I used a picture with alpha channel and some section of image is not fully opaque. When I draw it on a TImgView32
object that sections get a little color from Clear()
color. Lets show it by a sample picture:
This is the original picture that you normally see in Photoshop:
And this is the result image when I draw it on a new layer in a GR32 object that I cleared it before with Clear($00FF0000);
:
The result is transparent like photohop one but that red halo is the problem.
Or another color with Clear($000000FF);
:
Note that as you know the color I used is fully transparent.

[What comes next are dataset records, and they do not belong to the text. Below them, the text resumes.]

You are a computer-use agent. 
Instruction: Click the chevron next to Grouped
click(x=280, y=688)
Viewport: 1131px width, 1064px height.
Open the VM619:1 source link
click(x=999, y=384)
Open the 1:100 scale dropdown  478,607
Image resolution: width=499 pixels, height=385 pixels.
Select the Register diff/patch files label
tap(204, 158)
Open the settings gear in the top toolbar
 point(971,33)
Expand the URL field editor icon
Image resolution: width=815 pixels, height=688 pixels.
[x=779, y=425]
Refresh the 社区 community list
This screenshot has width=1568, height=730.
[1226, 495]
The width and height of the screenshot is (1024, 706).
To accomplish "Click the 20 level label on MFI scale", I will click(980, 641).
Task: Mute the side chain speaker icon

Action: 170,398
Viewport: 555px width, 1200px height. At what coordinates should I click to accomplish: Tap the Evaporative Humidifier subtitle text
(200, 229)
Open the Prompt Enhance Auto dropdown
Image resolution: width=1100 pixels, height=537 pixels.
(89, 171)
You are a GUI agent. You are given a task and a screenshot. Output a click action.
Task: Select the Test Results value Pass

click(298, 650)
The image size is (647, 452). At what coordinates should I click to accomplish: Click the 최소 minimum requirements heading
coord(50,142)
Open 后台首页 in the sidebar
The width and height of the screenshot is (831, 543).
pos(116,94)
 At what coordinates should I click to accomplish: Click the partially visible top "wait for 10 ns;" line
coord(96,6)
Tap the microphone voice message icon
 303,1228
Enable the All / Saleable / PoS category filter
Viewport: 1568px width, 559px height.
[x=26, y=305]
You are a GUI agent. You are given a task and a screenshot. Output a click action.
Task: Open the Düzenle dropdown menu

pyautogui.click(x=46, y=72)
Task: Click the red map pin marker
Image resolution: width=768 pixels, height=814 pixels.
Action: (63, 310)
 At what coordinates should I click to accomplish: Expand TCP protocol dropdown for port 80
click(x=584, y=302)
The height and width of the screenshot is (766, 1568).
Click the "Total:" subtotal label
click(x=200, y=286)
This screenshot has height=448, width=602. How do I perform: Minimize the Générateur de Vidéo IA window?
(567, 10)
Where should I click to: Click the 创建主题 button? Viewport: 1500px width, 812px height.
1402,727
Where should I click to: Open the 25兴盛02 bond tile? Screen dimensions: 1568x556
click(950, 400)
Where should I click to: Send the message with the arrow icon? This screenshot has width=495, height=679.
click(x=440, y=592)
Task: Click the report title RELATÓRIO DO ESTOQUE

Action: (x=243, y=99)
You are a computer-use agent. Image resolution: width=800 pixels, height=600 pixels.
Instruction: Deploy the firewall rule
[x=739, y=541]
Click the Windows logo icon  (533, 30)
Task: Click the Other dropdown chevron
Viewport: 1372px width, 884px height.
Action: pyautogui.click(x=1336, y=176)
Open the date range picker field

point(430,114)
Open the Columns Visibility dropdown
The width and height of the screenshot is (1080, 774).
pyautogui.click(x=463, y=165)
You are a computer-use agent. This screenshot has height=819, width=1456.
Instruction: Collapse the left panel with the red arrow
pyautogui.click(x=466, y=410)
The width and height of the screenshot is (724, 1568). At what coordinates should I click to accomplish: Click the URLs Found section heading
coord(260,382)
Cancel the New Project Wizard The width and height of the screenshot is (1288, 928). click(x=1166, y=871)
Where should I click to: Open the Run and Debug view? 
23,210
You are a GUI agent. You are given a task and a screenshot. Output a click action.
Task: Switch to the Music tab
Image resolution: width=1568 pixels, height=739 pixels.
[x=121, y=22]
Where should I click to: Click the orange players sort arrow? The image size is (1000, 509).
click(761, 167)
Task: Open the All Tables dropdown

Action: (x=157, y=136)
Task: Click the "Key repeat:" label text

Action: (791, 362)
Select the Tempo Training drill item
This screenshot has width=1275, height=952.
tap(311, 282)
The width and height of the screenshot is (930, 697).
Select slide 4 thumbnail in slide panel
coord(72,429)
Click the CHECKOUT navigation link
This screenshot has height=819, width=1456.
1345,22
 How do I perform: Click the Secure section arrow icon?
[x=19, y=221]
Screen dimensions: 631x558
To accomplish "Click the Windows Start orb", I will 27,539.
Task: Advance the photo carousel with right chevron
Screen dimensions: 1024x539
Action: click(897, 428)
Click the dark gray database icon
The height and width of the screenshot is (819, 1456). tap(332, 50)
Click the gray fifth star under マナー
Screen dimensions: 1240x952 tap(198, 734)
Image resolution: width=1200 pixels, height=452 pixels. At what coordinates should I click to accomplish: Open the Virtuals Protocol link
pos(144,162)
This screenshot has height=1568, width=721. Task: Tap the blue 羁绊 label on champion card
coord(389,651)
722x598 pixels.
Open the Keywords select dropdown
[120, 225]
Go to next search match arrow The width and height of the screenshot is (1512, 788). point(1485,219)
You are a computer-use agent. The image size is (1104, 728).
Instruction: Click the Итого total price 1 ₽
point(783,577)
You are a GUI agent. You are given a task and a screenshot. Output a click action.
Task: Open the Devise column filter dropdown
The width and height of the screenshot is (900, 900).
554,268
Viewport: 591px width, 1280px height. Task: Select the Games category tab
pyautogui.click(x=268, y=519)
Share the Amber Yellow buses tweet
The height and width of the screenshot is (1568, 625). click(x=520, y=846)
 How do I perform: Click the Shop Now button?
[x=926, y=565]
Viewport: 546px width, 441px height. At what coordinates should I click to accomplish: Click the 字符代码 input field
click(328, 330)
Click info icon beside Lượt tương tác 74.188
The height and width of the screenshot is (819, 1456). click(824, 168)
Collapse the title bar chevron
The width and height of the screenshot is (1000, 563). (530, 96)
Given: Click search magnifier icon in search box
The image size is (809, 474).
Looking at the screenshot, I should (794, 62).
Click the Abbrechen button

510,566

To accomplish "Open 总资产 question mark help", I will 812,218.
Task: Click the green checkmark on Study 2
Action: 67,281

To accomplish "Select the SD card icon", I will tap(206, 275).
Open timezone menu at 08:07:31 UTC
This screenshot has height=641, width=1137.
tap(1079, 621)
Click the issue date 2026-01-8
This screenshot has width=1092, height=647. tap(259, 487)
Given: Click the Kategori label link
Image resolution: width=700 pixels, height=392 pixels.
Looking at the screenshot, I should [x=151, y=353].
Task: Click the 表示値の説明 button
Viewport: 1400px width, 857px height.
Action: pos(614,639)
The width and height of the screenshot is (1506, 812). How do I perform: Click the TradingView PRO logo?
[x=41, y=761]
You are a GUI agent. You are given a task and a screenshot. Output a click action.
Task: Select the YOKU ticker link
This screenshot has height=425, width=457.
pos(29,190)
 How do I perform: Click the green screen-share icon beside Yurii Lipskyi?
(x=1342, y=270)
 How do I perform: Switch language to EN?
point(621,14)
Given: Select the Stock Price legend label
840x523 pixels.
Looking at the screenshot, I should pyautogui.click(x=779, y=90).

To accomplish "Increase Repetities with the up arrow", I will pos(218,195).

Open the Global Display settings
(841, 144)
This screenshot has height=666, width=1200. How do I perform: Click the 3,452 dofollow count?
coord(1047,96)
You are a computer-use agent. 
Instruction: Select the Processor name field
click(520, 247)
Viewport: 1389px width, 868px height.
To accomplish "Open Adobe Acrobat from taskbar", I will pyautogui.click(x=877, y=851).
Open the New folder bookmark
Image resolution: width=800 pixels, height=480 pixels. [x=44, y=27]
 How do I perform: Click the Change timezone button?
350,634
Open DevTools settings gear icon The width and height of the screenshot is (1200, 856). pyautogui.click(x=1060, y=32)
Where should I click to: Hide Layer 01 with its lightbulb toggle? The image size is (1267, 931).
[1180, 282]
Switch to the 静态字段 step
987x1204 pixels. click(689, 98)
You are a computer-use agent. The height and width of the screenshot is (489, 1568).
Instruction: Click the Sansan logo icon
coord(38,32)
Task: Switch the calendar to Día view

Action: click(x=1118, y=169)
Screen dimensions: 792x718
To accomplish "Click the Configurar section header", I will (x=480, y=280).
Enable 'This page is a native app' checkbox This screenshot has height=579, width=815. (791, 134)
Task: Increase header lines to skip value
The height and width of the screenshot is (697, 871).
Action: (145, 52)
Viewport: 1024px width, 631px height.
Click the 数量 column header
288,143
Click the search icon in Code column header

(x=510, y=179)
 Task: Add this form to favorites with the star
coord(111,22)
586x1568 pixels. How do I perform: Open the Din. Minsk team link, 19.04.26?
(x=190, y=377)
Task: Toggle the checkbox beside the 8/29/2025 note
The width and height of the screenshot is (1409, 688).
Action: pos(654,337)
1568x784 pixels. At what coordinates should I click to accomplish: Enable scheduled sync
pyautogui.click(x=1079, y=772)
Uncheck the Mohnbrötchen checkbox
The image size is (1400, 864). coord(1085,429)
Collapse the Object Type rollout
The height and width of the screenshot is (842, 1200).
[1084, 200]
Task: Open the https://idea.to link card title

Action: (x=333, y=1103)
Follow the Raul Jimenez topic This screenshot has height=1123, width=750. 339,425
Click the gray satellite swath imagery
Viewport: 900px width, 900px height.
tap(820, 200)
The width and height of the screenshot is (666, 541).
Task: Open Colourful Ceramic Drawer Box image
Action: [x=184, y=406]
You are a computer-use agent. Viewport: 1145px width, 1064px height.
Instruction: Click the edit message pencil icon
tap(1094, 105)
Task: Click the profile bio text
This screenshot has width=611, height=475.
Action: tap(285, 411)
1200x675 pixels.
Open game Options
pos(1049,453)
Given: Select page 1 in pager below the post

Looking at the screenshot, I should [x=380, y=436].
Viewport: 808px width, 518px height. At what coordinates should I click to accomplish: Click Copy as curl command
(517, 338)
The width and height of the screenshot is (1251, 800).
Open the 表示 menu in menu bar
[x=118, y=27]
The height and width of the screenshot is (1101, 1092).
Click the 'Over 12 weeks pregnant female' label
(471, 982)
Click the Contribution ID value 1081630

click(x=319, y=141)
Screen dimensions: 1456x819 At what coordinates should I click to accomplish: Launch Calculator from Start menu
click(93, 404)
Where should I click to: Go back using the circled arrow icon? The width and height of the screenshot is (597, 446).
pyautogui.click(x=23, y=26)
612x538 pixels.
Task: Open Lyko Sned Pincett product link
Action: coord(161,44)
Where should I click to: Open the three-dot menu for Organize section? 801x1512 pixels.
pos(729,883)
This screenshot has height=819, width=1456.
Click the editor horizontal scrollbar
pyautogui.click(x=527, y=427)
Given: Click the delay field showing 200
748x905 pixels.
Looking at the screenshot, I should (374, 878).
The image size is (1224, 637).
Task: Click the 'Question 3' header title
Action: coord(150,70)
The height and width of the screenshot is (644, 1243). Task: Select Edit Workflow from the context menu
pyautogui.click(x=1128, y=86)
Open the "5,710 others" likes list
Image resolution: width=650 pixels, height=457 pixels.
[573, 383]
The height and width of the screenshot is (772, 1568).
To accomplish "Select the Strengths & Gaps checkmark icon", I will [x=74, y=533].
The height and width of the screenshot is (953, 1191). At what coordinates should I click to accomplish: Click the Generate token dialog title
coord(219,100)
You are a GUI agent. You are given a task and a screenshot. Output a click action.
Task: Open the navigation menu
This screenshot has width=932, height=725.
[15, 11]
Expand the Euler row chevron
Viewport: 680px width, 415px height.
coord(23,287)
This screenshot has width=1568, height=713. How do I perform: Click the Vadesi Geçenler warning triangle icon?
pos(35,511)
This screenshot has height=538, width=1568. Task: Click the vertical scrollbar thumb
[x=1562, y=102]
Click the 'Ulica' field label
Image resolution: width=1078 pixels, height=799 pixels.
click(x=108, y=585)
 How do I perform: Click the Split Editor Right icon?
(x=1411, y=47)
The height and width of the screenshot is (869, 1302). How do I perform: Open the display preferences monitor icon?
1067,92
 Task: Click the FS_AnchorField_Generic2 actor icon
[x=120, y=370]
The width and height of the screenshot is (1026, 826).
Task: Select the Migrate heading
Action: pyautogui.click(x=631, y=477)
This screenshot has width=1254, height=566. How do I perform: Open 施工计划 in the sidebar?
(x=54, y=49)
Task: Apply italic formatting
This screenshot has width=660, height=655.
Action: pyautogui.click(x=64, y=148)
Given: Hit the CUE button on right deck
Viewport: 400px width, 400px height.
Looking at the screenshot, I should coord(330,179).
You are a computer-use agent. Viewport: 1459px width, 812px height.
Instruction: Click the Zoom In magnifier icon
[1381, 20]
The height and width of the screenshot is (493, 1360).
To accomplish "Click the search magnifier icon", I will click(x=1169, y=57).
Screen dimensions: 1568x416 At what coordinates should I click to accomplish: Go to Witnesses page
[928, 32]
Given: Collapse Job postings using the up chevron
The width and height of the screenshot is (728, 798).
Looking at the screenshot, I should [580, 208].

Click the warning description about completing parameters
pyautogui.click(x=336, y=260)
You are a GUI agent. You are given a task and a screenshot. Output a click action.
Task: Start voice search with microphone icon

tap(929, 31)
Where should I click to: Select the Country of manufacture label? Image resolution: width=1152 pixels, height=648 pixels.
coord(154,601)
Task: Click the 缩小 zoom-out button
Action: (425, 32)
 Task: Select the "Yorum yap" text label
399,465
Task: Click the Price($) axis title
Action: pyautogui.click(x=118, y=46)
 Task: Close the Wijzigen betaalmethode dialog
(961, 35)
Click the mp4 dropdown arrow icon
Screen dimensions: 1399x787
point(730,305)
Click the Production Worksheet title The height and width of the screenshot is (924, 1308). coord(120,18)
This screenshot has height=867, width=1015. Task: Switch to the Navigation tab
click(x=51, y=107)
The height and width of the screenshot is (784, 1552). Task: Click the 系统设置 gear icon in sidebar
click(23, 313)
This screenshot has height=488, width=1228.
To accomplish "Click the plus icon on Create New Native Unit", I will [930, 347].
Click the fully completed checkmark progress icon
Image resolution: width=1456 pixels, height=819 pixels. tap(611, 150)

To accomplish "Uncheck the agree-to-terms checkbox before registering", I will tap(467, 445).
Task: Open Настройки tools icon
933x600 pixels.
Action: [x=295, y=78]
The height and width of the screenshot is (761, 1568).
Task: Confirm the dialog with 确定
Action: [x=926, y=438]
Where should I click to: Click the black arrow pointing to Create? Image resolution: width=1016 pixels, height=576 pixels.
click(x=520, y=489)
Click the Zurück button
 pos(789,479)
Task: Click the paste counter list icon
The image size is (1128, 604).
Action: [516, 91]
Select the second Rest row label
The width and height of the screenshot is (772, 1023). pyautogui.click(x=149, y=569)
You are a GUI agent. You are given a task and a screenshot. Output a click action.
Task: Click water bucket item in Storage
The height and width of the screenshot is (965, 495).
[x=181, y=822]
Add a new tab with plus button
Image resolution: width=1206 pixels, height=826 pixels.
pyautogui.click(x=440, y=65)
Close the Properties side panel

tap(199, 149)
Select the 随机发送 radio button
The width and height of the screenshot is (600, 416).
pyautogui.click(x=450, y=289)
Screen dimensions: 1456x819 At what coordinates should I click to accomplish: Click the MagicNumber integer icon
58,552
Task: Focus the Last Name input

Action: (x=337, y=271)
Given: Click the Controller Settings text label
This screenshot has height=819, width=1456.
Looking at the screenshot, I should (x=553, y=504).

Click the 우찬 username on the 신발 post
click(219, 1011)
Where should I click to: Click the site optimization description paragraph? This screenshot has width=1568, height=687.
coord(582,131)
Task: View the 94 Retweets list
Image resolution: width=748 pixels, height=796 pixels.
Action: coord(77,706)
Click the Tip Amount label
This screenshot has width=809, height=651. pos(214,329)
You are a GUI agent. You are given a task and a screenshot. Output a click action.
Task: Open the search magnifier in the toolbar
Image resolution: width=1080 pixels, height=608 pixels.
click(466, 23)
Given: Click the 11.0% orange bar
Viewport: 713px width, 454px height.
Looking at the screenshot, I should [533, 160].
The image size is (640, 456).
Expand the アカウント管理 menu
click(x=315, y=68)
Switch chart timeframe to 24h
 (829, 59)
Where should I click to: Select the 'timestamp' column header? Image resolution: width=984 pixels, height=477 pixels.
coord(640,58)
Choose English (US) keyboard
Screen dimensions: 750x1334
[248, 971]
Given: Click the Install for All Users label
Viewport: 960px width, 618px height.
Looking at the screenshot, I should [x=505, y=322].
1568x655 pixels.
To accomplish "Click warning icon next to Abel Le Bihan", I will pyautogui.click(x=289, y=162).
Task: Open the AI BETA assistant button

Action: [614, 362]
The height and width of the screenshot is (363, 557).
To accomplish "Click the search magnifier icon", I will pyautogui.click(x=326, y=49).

Here is the code I used to create above result:
begin
ImageList.Bitmaps.Add; //ImageList is a TBitmap32List object
LoadPNGintoBitmap32(ImageList.Bitmap[0], ImgPath+'test.png', DummyBool);
BL:= TBitmapLayer.Create(ImgView.Layers);
ImgID:=0;
ScaleFactor:= 1;
LayerPos:= Point(100, 100);
with ImageList.Bitmap[ImgID] do
ImageRect:= Rect(0, 0, Width, Height);
{Auxilary variables}
CanvasWidth:= ImageRect.Right{*2}; //Extending width for two icon.
CanvasHeight:= ImageRect.Bottom;
BL.Location:= FloatRect(
LayerPos.X,
LayerPos.Y,
LayerPos.X + CanvasWidth * ScaleFactor,
LayerPos.Y + CanvasHeight * ScaleFactor
);
with BL.Bitmap do
begin
{Init}
SetSize(CanvasWidth, CanvasHeight);
DrawMode:= dmBlend;
Clear($00FF0000);
{Insert image}
Draw(0, 0, ImageRect, ImageList.Bitmap[ImgID]);
end;
if ScaleFactor<>1 then
TDraftResampler.Create(BL.Bitmap); //BL.Bitmap, because we used "Draw" method
end;
How to avoid this and get a clear result like photoshop one?
As far as I can see it works as designed, provided you're using the cmBlend
combine mode. cmBlend
doesn't take the alpha of the background into account and, as the documentation states, should not be used to blend bitmaps:
cmBlend - Fast blending of foreground color with the background color using the supplied alpha. This method is not suited for working and preserving alpha-channels. Use this more if you want to blend directly to the display buffer.
Use the cmMerge
combine mode instead when both the foreground and the background alpha is significant.